[CL] Testing Bell's Inequality with Cosmic Photons: Closing the Settings-Independence Loophole

http://arxiv.org/abs/1310.3288


We propose a practical scheme to use photons from causally disconnected cosmic sources to set the detectors in an experimental test of Bell’s inequality. In current experiments, detector settings are determined by local quantum random number generators. In such experiments, only a small amount of correlation between detector settings and some local hidden variables, established less than a millisecond before each experimental run, would suffice to mimic the predictions of quantum mechanics. By setting the detectors using cosmic sources instead, observed violations of Bell’s inequality in our proposed “Cosmic Bell” experiment would require any such coordination to have been in place for billions of years rather than milliseconds — an improvement of 20 orders of magnitude.
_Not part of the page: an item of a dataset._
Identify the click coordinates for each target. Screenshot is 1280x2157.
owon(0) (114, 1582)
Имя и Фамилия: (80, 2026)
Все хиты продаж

Quasar pairs can be used as real-time triggers to establish detector settings using existing technology. For quasars on opposite sides of the sky with redshifts z > 3.65, there is no event after the hot big bang 13.8 billion years ago (following any period of inflation) that lies in the past light cones of both quasars. Alternatively, detector settings could be set by observing patches of the Cosmic Microwave Background (CMB, z ~ 1089). For CMB patches with angular separations > 2.3 degrees, the events determining the detector settings would have no shared causal past since the hot big bang. In the case of the CMB, noise from the receiver and atmosphere make it difficult to rule out local influences on causal grounds alone, but a specially designed balloon-based system using state-of-the-art detectors is a realistic near-term possibility.